E-mail would have been more efficient, and a Web site might have been snazzier, but after serious consideration, Beth and Miranda had decided that neither had the technical prowess to put something like that together undetected. And plausible deniability was key.

E-mails could be traced. Circuits always led back to their source. But paper was untraceable-and as editor in chief of the school paper, Beth had access to all the printing equipment she needed.

She pulled the stack of flyers out of the printer as Miranda ejected their disk and wiped their work from the computer’s memory.

“Behold,” said Beth, holding up the crimson sheet crammed with dirty little secrets. “Our masterpiece.”

Miranda grabbed a copy and quickly scanned the elegantly designed layout.

“Unbelievable, isn’t it, that they were able to accomplish so much in their short, sordid lives?”
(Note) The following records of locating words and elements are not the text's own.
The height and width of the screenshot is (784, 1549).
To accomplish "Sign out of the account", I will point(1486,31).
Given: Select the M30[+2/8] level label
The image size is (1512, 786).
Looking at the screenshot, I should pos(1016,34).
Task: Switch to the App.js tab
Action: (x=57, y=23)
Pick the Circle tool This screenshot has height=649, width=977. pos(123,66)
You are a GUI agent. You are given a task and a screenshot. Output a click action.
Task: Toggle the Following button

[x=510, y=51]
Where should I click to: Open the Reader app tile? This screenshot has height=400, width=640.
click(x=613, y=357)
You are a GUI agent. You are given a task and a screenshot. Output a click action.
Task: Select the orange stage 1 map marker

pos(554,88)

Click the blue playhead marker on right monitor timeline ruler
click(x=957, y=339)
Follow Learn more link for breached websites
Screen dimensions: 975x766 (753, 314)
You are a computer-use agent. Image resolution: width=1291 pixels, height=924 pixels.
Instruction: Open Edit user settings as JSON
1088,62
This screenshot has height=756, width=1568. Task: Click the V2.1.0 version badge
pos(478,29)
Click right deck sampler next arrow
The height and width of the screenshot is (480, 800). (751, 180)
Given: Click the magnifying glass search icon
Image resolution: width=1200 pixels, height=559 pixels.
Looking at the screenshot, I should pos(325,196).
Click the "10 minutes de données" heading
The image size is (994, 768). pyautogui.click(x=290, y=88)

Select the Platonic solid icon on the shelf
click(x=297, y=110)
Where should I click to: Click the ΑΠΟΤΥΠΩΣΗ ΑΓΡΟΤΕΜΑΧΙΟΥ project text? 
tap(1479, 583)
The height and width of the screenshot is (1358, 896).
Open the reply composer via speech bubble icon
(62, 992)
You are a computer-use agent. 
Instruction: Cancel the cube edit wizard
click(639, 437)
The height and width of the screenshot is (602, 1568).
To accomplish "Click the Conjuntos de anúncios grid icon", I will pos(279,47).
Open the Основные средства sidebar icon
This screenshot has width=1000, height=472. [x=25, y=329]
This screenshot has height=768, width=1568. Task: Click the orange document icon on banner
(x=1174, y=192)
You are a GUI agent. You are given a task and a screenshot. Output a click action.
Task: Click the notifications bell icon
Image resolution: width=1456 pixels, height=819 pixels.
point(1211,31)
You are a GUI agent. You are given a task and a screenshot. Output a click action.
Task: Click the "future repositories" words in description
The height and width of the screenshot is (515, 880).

“I’m not sure ‘accomplish’ is the right word,” Beth said, reading out a few of her favorites. “‘HG used to steal money from the collection plate. AM is impotent. KG is afraid of the dark.’ I’m not sure what it is they’ve accomplished.”

“Other than making asses of themselves,” Miranda said, and laughed. “Well, thanks to us.”

They’d included some gossip about a bunch of randoms, too, just for cover. But that was a diversion. Soon everyone would know that KG was so desperate, he had to trick girls into sleeping with him; that sometimes HG still stuffed her bra. Neither Miranda nor Beth knew much about the mysterious new girl from the East Coast, but before everything came down, Harper had passed along a bit of juicy info about Kaia and Haven High’s resident pothead that was too weird not to be true.

“Are we really doing this?” Beth asked, as she split the pile in half and handed one stack to Miranda. It was almost 6 A.M., which meant there’d be plenty of time to spread them all over school before even the most diligent early bird appeared for his worm.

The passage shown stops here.